UMYMFOR   05516
UNIDAD DE MICROANALISIS Y METODOS FISICOS EN QUIMICA ORGANICA
Unidad Ejecutora - UE
congresos y reuniones científicas
Título:
Enzymatic synthesis of N-hydroxyalkyl fatty acid amides of analogs of anandamide
Autor/es:
GUADALUPE GARCÍA LIÑARES; PAULA G. QUINTANA; SANTIAGO N. CHANQUÍA; ALICIA BALDESSARI
Lugar:
Estambul
Reunión:
Congreso; 15th European Congress on Biotechnology 2012; 2012
Resumen:
Enzymatic synthesis of N-hydroxyalkyl-fatty acid amides analogs of anandamide Guadalupe García Liñares, Paula G. Quintana, Santiago N. Chanquía and Alicia Baldessari Laboratorio de Biocatálisis.

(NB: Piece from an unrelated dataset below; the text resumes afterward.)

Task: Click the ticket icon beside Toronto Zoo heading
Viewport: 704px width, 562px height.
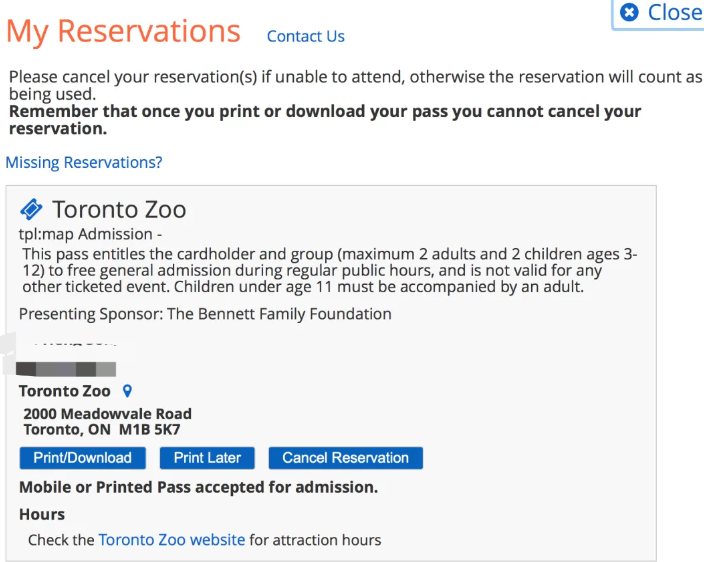Action: pyautogui.click(x=31, y=209)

Departamento de Química Orgánica y UMYMFOR, Facultad de Ciencias Exactas y Naturales, Universidad de Buenos Aires, Buenos Aires, Argentina. alib@qo.fcen.uba.ar Endogenous cannabinoids, called endocannabinoids, function as agonists of the cannabinoid receptors CB1 and CB2. They are fatty acid amides (FAA), being arachidonyl-2?-ethanolamide known as anandamide, the most relevant member of this family of compounds. Endocannabinoids show a potent biological activity on central nervous system and various methabolic systems. They are interesting therapeutic agents used in treatment of pain, anxiety and sleep disorders, show antiinflamatory and analgesic effects, etc. Regarding others metabolic effects, FAA can regulate the food intake, obesity and diabetes. In physiological conditions, anandamide is rapidly hydrolyzed by fatty acid amide hydrolase, the enzyme responsible for its degradation to arachidonic acid and ethanolamine. With the aim to lengthen the activity of anandamide, in this work we report the synthesis of a series of FAA by reaction of omega-3 and omega-6 fatty acid ethyl esters with various alkanolamines through an enzymatic approach. Candida antarctica lipase was selected as biocatalyst and reaction parameters were studied (temperature, E/S, alcohol and alkanolamine/fatty acid, time, solvent, free-solvent system, etc.) to achieve the optimal reaction conditions. We also describe a procedure for the one-pot, two-steps conversion of the fatty acids into anandamide analogs via in situ formation of the ethyl ester and subsequent aminolysis by the alkanolamine. The products, most of them novel compounds, were obtained in high yield (70-98%) and the enzyme showed a chemoselective behavior in relation to hydroxyl- and amino groups affording the fatty acids alkanolamides as the only reaction products.